**WHAT THE EXERCISE ASKS**
Repeat the data verbatim, images excluded.

*** Block opens ***

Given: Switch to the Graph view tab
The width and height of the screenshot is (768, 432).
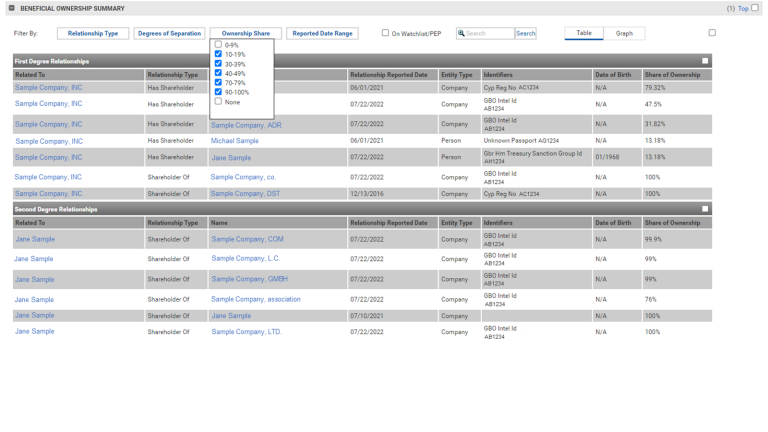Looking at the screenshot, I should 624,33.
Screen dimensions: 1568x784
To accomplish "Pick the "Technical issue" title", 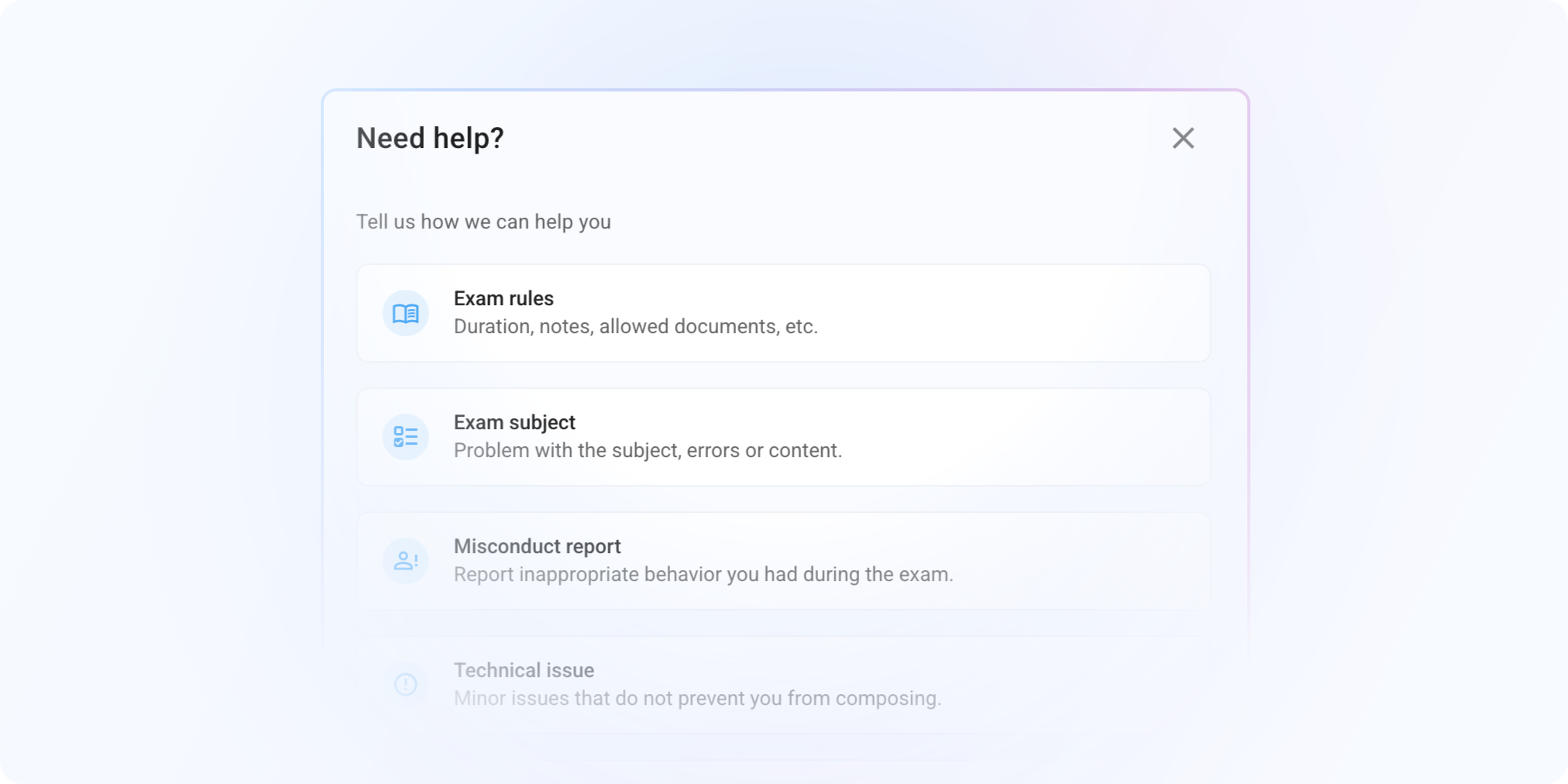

*** Block closes ***

**COMPLETED TASK**
Given: Switch to the Graph view tab
The width and height of the screenshot is (768, 432).
Looking at the screenshot, I should 624,33.
Screen dimensions: 1568x784
To accomplish "Pick the "Technical issue" title", 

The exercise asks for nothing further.